### DATASET CONTENT
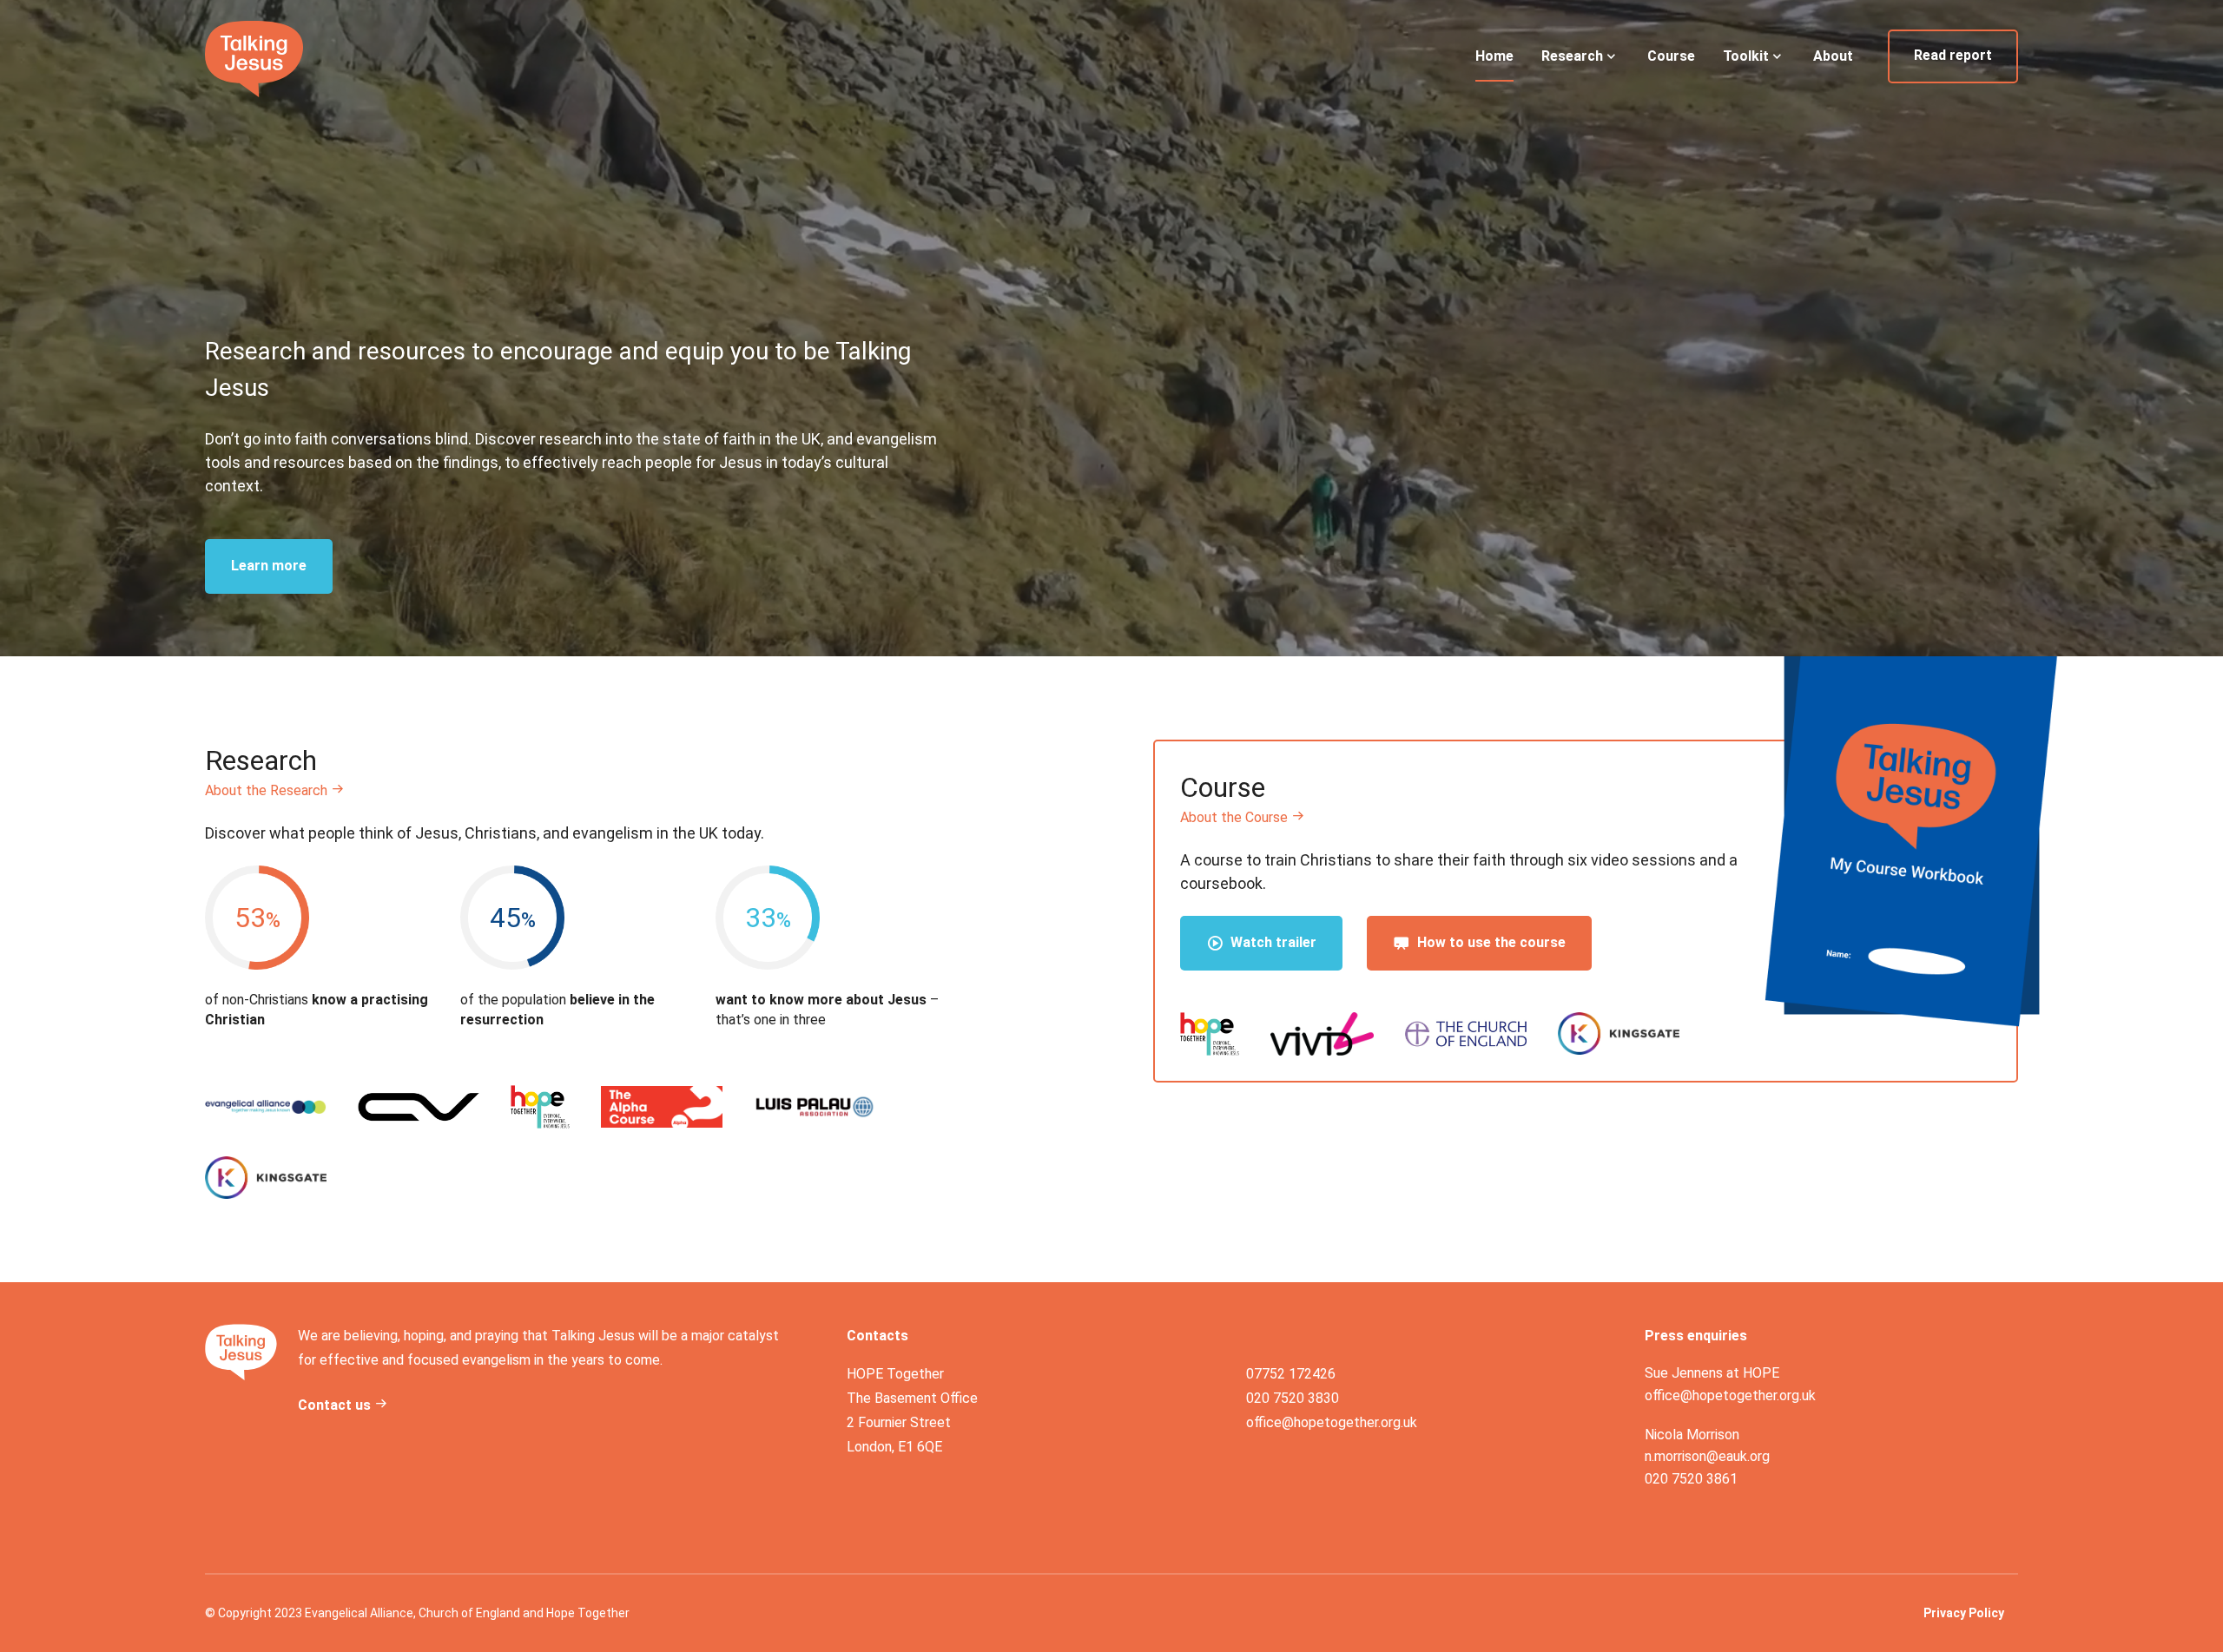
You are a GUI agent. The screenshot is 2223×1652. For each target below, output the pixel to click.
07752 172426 (1291, 1374)
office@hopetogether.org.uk (1331, 1422)
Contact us (336, 1405)
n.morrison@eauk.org (1707, 1456)
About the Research (268, 790)
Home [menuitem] (1494, 56)
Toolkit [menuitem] (1746, 56)
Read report (1953, 55)
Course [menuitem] (1671, 56)
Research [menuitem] (1572, 56)
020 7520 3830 (1292, 1398)
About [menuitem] (1833, 56)
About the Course (1235, 817)
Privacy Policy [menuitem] (1963, 1613)
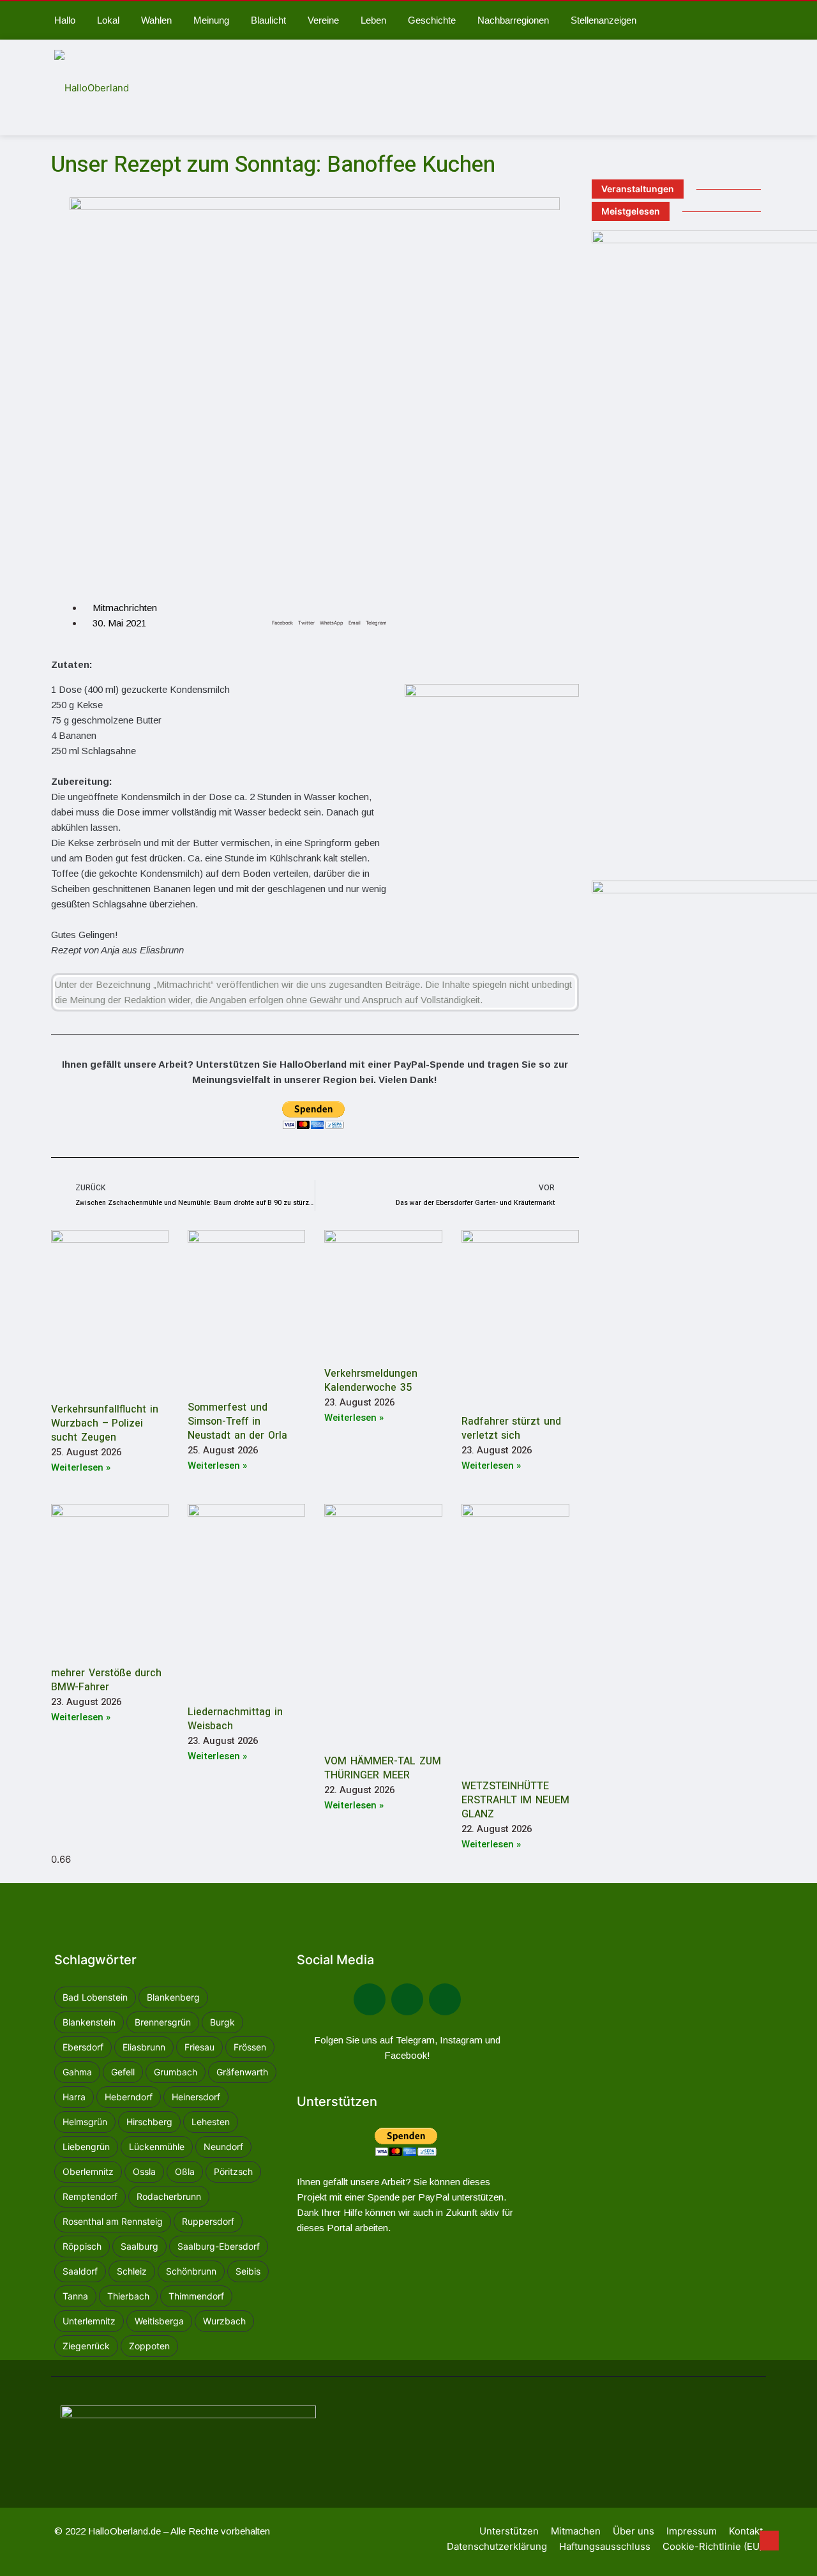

### EXERCISE GOAL
Set every entry down again exactly as written, and omit the images.

### OUTPUT
You are a GUI agent. The screenshot is 2223×1652. For each target below, output the pixel to click.
07752 172426 (1291, 1374)
office@hopetogether.org.uk (1331, 1422)
Contact us (336, 1405)
n.morrison@eauk.org (1707, 1456)
About the Research (268, 790)
Home [menuitem] (1494, 56)
Toolkit [menuitem] (1746, 56)
Read report (1953, 55)
Course [menuitem] (1671, 56)
Research [menuitem] (1572, 56)
020 7520 3830 (1292, 1398)
About [menuitem] (1833, 56)
About the Course (1235, 817)
Privacy Policy [menuitem] (1963, 1613)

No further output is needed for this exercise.